I have read this article before and it still continues to touch me.
My one son was a skateboarder. I was unfamiliar with this sport and was a bit apprehensive the first time I took Quinny to the Kettering skate park, designed by pro-skater Rob Dyrdek, a native of Kettering.
After fifteen minutes, I was just as touched and as comfortable as the mom in this article. Skaters came up to greet “the new kid” and he was soon skating with them, often taking turns to encourage and discuss things. There was always a wrench nearby that someone brought for anyone who needed quick touch-up repairs.
Our second trip to the skate park, I smiled as I watched my son take time to greet others. I have great respect for those teens and non-teens at the skate park.
“Dear teenage boy at the skate park:
You’re probably about 15 years-old, so I don’t expect you to be very mature or for you to want a little girl on your skate ramp for that matter.
What you don’t know is that my daughter has been wanting to skateboard for months. I actually had to convince her that skateboarding wasn’t just for boys.

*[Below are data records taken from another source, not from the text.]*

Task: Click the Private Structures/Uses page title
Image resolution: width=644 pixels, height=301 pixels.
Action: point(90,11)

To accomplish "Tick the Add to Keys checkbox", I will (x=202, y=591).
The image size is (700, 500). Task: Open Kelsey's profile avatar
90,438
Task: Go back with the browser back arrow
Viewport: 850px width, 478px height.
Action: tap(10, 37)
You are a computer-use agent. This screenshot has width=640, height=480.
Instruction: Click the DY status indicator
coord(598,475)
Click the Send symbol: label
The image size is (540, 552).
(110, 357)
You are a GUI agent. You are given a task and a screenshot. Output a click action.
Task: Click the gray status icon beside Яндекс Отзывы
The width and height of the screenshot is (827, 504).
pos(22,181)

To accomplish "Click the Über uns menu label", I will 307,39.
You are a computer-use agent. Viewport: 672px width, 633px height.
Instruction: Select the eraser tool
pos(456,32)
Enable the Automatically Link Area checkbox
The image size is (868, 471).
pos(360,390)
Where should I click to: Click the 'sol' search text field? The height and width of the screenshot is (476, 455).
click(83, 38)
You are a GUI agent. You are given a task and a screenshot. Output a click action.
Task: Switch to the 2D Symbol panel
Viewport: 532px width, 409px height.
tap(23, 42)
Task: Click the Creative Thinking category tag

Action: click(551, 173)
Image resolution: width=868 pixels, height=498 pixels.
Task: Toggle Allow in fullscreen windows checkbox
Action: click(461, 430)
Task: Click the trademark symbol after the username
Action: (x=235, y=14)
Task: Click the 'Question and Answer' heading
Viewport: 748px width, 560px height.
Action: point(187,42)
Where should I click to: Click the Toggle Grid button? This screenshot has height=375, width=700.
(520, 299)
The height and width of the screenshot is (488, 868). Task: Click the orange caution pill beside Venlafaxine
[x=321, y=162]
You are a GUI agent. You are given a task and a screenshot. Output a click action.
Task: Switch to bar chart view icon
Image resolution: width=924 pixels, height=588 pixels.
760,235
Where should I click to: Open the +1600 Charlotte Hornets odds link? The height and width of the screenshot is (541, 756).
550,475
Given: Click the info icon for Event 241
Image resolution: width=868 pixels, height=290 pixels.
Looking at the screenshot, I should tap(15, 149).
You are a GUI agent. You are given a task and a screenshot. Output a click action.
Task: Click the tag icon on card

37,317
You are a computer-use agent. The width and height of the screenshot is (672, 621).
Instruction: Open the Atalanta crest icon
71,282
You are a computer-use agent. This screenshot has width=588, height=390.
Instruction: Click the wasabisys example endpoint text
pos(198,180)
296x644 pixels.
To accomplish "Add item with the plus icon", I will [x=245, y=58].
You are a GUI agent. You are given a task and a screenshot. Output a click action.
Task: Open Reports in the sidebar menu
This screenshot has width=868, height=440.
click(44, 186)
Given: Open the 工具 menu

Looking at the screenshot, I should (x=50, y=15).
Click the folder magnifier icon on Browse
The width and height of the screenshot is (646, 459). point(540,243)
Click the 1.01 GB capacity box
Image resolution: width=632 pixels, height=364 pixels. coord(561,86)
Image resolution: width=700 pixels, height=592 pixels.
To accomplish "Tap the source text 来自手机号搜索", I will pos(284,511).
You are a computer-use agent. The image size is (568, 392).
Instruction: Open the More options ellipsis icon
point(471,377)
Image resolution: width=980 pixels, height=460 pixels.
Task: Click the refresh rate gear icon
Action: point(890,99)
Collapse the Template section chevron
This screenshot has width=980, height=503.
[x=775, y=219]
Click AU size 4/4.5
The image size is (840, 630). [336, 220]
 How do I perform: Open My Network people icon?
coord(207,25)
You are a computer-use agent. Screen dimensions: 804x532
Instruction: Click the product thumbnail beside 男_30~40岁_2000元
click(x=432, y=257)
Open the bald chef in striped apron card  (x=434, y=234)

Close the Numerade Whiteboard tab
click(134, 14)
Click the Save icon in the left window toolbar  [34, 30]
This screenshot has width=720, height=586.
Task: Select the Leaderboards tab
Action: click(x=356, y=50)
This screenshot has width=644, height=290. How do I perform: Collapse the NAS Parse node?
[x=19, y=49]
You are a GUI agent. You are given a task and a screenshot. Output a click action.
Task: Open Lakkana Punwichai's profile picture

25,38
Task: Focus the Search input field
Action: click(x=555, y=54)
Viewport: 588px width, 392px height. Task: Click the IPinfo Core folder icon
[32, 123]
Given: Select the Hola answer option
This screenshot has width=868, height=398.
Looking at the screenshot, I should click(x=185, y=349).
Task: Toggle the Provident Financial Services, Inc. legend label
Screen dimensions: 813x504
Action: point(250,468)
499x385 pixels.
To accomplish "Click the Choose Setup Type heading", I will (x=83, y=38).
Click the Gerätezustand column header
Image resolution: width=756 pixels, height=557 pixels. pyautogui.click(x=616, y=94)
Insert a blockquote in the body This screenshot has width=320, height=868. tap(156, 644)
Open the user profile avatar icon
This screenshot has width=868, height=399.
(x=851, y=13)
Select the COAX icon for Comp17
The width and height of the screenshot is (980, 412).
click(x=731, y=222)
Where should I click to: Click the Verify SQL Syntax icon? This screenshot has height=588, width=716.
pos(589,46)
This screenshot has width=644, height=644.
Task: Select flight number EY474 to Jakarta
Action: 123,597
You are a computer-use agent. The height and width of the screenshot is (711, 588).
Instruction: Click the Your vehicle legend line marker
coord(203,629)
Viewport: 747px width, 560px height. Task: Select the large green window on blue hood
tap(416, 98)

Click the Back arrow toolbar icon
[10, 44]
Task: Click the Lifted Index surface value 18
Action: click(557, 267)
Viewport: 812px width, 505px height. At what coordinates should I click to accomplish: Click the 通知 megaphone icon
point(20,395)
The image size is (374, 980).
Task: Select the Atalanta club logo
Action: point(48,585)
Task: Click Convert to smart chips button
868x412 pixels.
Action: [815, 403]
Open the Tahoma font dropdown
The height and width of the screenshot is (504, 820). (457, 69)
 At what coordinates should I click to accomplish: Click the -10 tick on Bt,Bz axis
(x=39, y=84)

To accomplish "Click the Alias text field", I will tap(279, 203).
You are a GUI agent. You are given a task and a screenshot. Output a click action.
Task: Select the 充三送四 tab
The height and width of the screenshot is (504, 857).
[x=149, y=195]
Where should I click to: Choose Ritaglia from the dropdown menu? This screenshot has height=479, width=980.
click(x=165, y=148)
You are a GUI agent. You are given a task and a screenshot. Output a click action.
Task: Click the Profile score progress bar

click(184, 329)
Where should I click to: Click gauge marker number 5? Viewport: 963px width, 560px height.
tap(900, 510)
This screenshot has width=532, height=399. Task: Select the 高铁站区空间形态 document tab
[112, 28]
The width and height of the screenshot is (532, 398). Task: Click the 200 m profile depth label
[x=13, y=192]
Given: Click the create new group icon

So when we walked up to the skate park and saw that it was full of teenage boys, she immediately wanted to turn around and go home.
I secretly wanted to go too because I didn’t want to have to put on my mom voice and exchange words with you.
I also didn’t want my daughter to feel like she had to be scared of anyone, or that she wasn’t entitled to that skate park just as much as you were.
So when she said, “Mom it’s full of older boys,” I calmly said, “So what, they don’t own the skate park.”
She proceeded to go down the ramp in spite of you and your friends flying past her and grinding rails beside her.
She only had two or three runs in before you approached her and said “Hey, excuse me…”
I immediately prepared to deliver my “She’s allowed to use this park just as much as you guys” speech when I heard you say, “Your feet are wrong. Can I help you?”
You proceeded to spend almost an hour with my daughter showing her how to balance and steer, and she listened to you – a feat not attained by most adults.
You held her hand and helped her get up when she fell down and I even heard you tell her to stay away from the rails so that she wouldn’t get hurt.
I want you to know that I am proud that you are part of my community, and I want to thank you for being kind to my daughter.
She left the skate park with a sense of pride and with the confidence that she can do anything, because of you.”